Summary:ASTERISK-01180: pulse dial endless loop deadlock
Reporter:Matt Florell (mflorell)Labels:
Date Opened:2004-03-09 14:07:27.000-0600Date Closed:2004-09-25 02:54:38
Versions:Frequency of
Description:I started getting this message repeating millions of times until my machine eventually froze:

Mar  9 13:28:35 DEBUG[64274450]: Got event Event -1(-1) on channel 2 (index 0)
Mar  9 13:28:35 DEBUG[64274450]: Pulse dial 'ΓΏ'
Mar  9 13:28:35 DEBUG[64274450]: Short read (0/160), must be an event...
Mar  9 13:28:35 DEBUG[64274450]: Exception on 15, channel 2

a gbd bt didn't show anything and everything was deadlocked. My messages log file stopped at over 2GB, most of it being the lines above repeating over and over.

This is on a machine with a TE410P and 3 T1s installed on Redhat9.0 with asterisk CVS 2004-03-02

any idea what causes a message like this?
Comments:By: James Golovich (jamesgolovich) 2004-03-10 03:07:49.000-0600

Seems like we need to check the return value of zt_get_event to make sure its not -1 in this case.  but there might be some underlying issue here that caused this.

Were you actually sending pulse digits?  is this something you can reproduce easily?

By: Matt Florell (mflorell) 2004-03-10 10:14:25.000-0600

This machine has been up and running for about a month and I've never seen an error like this on in ever before. We have no pulse devices hooked up to it, and I have no idea how to attempt to duplicate this error.

What exactly causes the debug messages that I posted?

By: James Golovich (jamesgolovich) 2004-03-10 12:26:23.000-0600

I'm not sure what the ultimate cause is.  But that little piece of code that prints the debugs you saw gets called when zt_get_event returns -1.  and zt_get_event returns -1 when the ZT_GET_EVENT ioctl fails.  So I suspect this is just the side effect of some kind of serious failure

By: Mark Spencer (markster) 2004-03-11 02:28:46.000-0600

What is the channel configured as?  FXOKS?

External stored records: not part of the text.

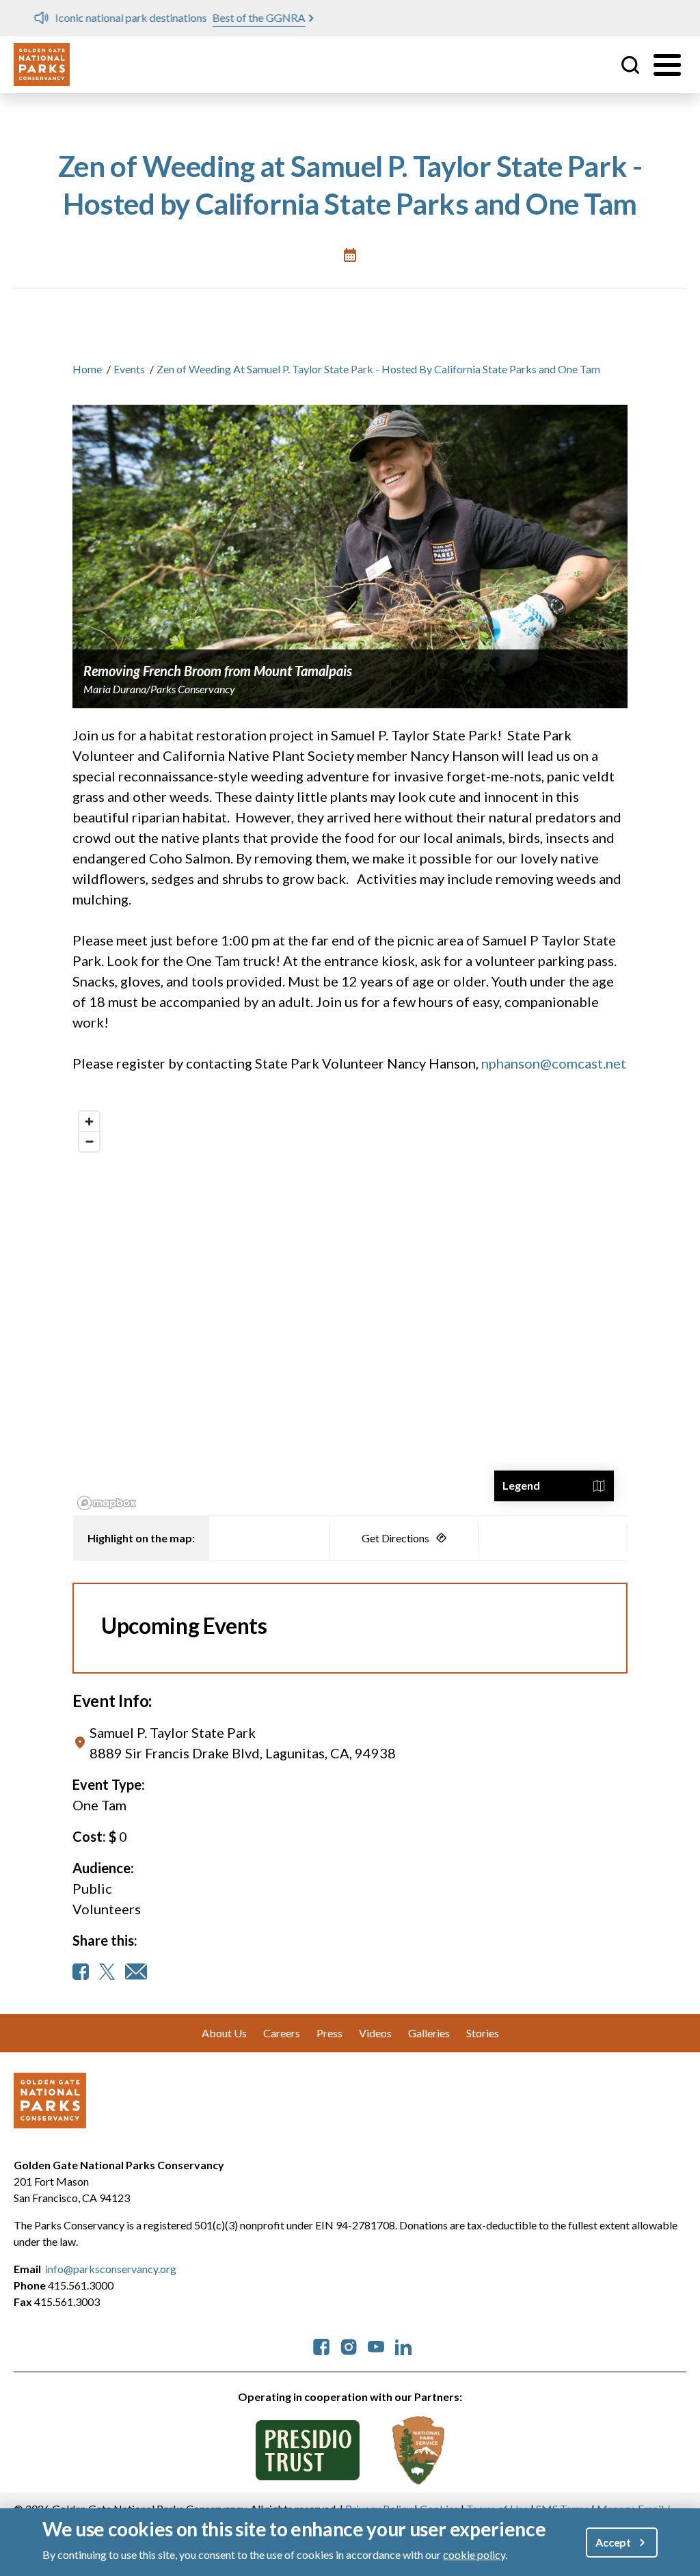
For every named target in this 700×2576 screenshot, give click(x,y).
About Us (224, 2032)
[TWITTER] (107, 1971)
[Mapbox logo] (107, 1503)
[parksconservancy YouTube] (376, 2345)
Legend (521, 1485)
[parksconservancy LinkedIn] (403, 2345)
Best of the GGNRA (239, 17)
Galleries (429, 2032)
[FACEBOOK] (80, 1971)
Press (329, 2032)
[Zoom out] (89, 1141)
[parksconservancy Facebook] (321, 2345)
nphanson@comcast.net (553, 1063)
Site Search (630, 65)
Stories (482, 2032)
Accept (613, 2542)
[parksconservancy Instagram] (348, 2345)
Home (87, 368)
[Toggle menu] (667, 65)
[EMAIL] (136, 1971)
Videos (375, 2032)
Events (129, 368)
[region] (350, 1310)
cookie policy (474, 2554)
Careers (281, 2032)
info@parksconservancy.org (110, 2268)
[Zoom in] (89, 1121)
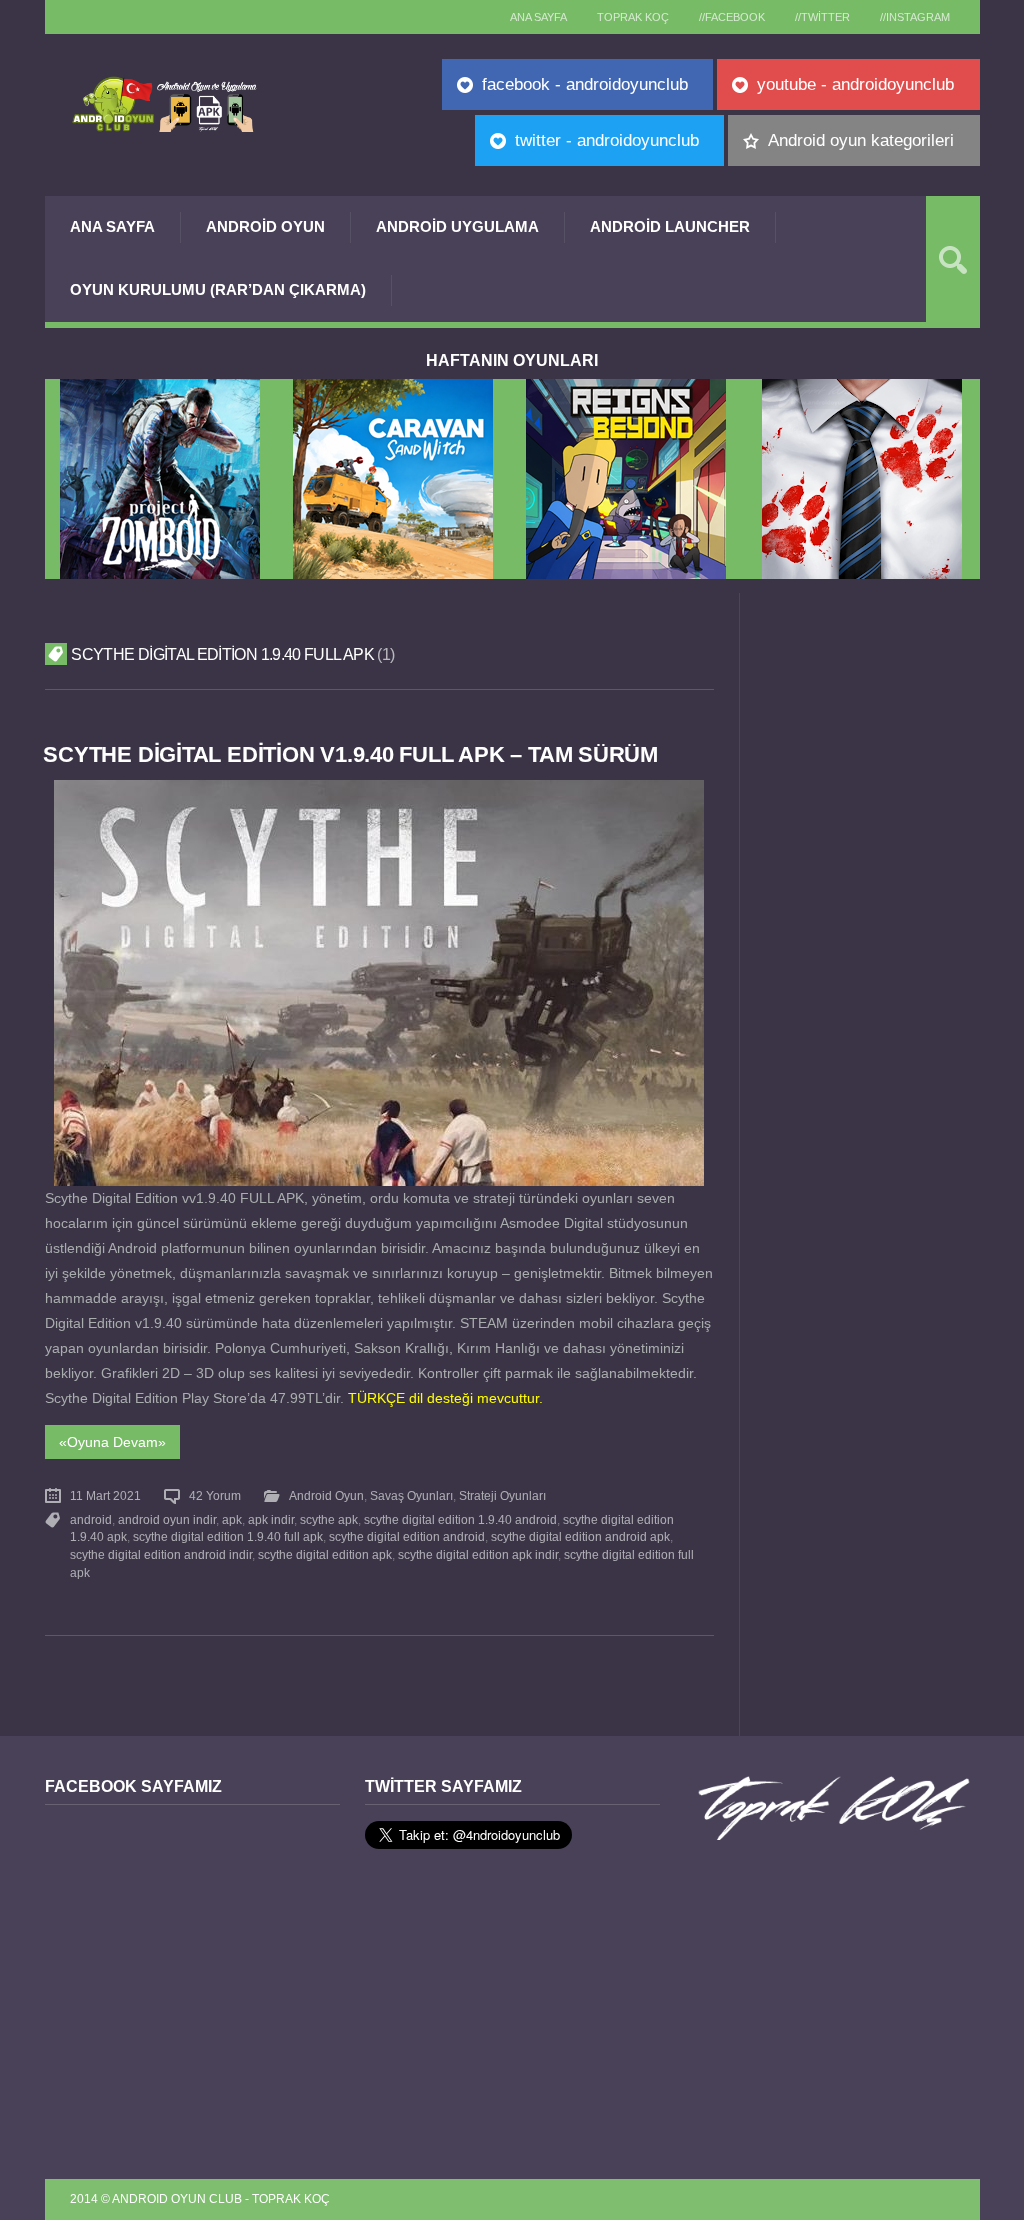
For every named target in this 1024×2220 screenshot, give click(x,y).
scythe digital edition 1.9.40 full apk (228, 1537)
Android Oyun (265, 226)
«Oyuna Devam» (112, 1442)
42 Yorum (215, 1496)
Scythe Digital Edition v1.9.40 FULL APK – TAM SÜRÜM (350, 754)
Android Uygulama (457, 226)
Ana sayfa (538, 17)
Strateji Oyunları (502, 1496)
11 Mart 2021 (105, 1496)
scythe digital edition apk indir (478, 1555)
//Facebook (732, 17)
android (91, 1520)
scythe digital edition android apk (580, 1537)
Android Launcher (670, 226)
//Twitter (822, 17)
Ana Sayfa (112, 226)
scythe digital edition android (407, 1537)
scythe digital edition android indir (161, 1555)
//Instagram (915, 17)
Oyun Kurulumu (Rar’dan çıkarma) (218, 289)
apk (232, 1520)
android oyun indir (167, 1520)
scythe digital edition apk (325, 1555)
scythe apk (329, 1520)
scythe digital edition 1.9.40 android (460, 1520)
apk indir (271, 1520)
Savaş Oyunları (411, 1496)
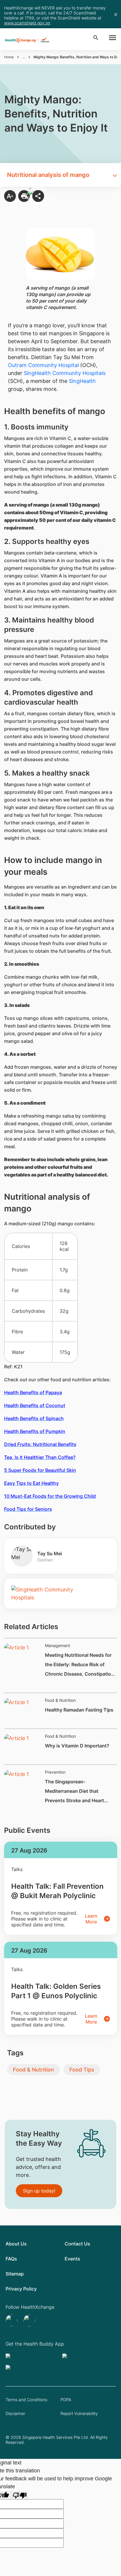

By: Matt Florell (mflorell) 2004-03-11 07:36:51.000-0600

The channel is the second channel of a T1(B8ZS ESF) going into a TE410P

By: Mark Spencer (markster) 2004-03-14 16:15:23.000-0600

What's at the other end, i mean, and what signalling type is used on the channels of the span?

By: Matt Florell (mflorell) 2004-03-15 07:59:16.000-0600

This is a straight telco Wink E&M full T1, never had any problems with it before, could this be caused by noise on the circuit, we've had that problems with other T1s here in the building?

By: Mark Spencer (markster) 2004-03-15 11:31:05.000-0600

Is it possible that you ran ztcfg while Asterisk was still running?  There is no way for zt_get_event to return -1 unless something really bizarre has happened.  Even the zaptel code doesn't permit it.

By: Matt Florell (mflorell) 2004-03-15 11:52:37.000-0600

Nope, I wasn't running ztcfg, it just happened out of the blue. I hadn't command-line executed any within a week involving asterisk on that machine.

Is there any other way for this message to have been generated?
Mar 9 13:28:35 DEBUG[64274450]: Got event Event -1(-1) on channel 2 (index 0)

By: James Golovich (jamesgolovich) 2004-03-15 12:07:29.000-0600

zt_get_event will return -1 if the ioctl command returns -1, which shouldn't happen but who knows

By: Mark Spencer (markster) 2004-03-16 12:20:09.000-0600

But the ioctl can't return -1 from the zaptel code, meaning the only way the -1 can occur is if it's on a bad fd.  i'm going to resolve this one as user error  (e.g. running ztcfg) unless it can be duplicated.